Des vergers durables
Tout cet investissement va dans le sens de la pérennisation des zones traditionnelles de production de l'abricot. « L'État a demandé à l'Inra d'orienter ses programmes vers des vergers durables, a d'ailleurs souligné Guy Clauzel, lors de la présentation du 10 juillet. Nous continuons nos recherches sur la sharka. Nous travaillons également sur le chancre bactérien et monilia sur fleurs. Nous pouvons aussi aller chercher plus loin dans la tolérance à la tavelure, à la rouille. » A propos de ces deux dernières maladies, Guillaume Frémondière remarque : « Elles sont aujourd'hui peu répandues. Mais, avec la réduction des intrants phytosanitaires, elles pourraient devenir émergentes ».
Annie Laurie
(*) PPVRes a été mis en évidence grâce à des projets antérieurs à Mars.
CEP Innovation

Dans sa gamme Aramis, CEP Innovation compte actuellement cinq variétés d'abricots résistants à la sharka : Bergeval, Shamade, Bergarouge, Anegat et Congat. Et deux autres (en cours d'enregistrement) devraient être à la vente à partir de l'hiver 2016-2017.

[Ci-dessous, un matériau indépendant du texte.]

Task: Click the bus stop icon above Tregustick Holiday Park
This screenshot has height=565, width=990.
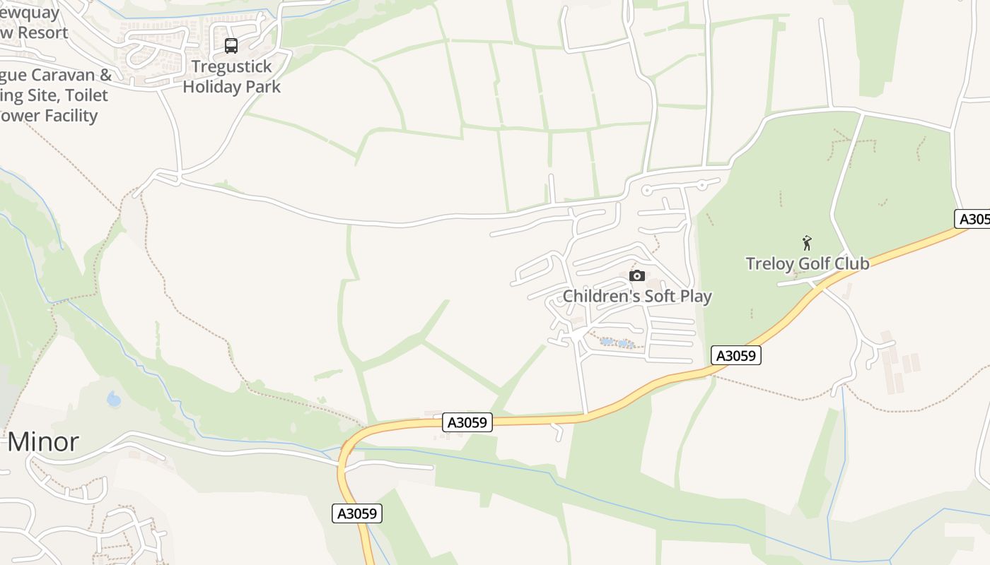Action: pyautogui.click(x=231, y=46)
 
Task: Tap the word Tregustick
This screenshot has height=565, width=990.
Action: pyautogui.click(x=232, y=67)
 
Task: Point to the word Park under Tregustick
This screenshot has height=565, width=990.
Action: pyautogui.click(x=262, y=87)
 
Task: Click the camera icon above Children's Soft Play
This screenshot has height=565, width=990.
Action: pyautogui.click(x=636, y=275)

Résistance à la sharka / Pour prétendre entrer dans la gamme Aramis, les variétés d'abricots doivent passer avec succès plusieurs épreuves.
Des tests drastiques
Les variétés admises dans la gamme Aramis « ont subi des tests drastiques », indique Guillaume Frémondière, responsable licences et développement au sein de CEP Innovation. Le premier est génétique. A ce stade, seules les variétés présentant les marqueurs moléculaires liés au gène PPVRes peuvent éventuellement intégrer cette gamme. Mais, ce gène n'expliquant pas la totalité de la résistance à la sharka, elle doit être confirmée avec des tests dans une serre insect proof.
Examens visuels
Dans cette serre, les variétés candidates sont greffées sur porte-greffe GF 305(*) infecté par la plus virulente des souches de sharka (souche M). Une branche du porte-greffe est conservée pour s'assurer de sa contamination. Les plants d'abricotiers sont ainsi cultivés (en pots) pendant au moins trois cycles végétatifs consécutifs. Au cours de ce temps, des examens visuels permettent de vérifier si les symptômes de la maladie sont toujours présents sur le porte-greffe (grâce à la branche témoin laissée) et s'ils se manifestent sur la variété.
Elisa et PCR
En plus, des tests sérologiques (Elisa) sont réalisés pour contrôler si la variété est indemne du virus, ainsi que des tests génétiques (PCR) pour confirmation. Toutes ces épreuves sont destinées à garantir une résistance durable. Seules les variétés ne présentant aucun symptôme, ni visuels ni de façon moléculaire, peuvent prétendre entrer dans la gamme Aramis.
Les partenaires du projet Mars espèrent découvrir des marqueurs complémentaires qui permettraient de limiter de manière conséquente la phase de passage en serre. Une phase que Guillaume Frémondière qualifie de « fastidieuse, coûteuse et gourmande en temps ».
A.L.
(*) Connu pour sa sensibilité à la sharka.